IntList Recursion Assignment Specifications:
You will add some additional recursive functions to your IntList class as well as make sure the Big 3 are defined.
IntNode class
I am providing the IntNode class you are
required to use. Place this class definition
within the IntList.h file exactly as is. Make sure you place it
above the definition of your IntList class. Notice that you will
not code an implementation file for the IntNode class. The IntNode
constructor has been defined inline (within the class declaration).

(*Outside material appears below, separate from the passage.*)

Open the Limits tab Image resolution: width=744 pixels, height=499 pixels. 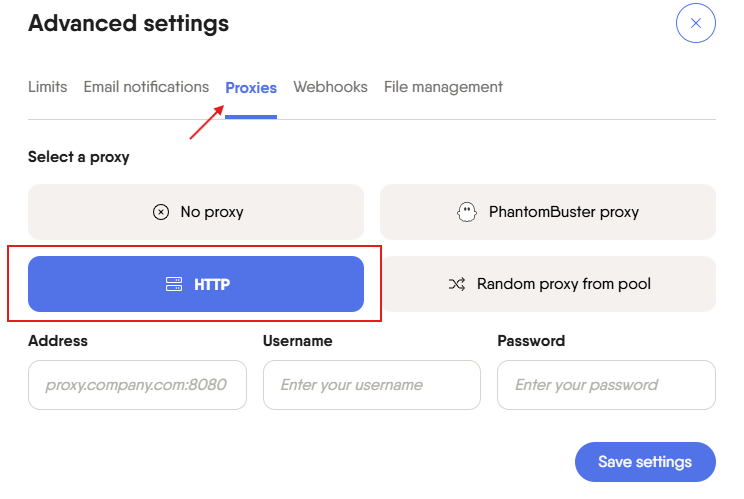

Do not write any other functions for the IntNode class. Use as
is.
struct IntNode
{
int data;
IntNode *next;
IntNode( int data ) : data(data), next(0)
{}
};
IntList class
Encapsulated (Private) Data Fields
head: IntNode *
tail: IntNode *
Public Interface (Public Member Functions)
IntList()
IntList( const IntList &list)
~IntList()
void display() const
void push_front( int value )
void push_back( int value )
void pop_front()
void select_sort()
void insert_sorted( int value )
void remove_duplicates()
IntListIterator begin()
IntListIterator end()
int front() const
int back() const
int length() const;
int sum() const;
void reverseDisplay() const;
IntList & operator=( const IntList &list )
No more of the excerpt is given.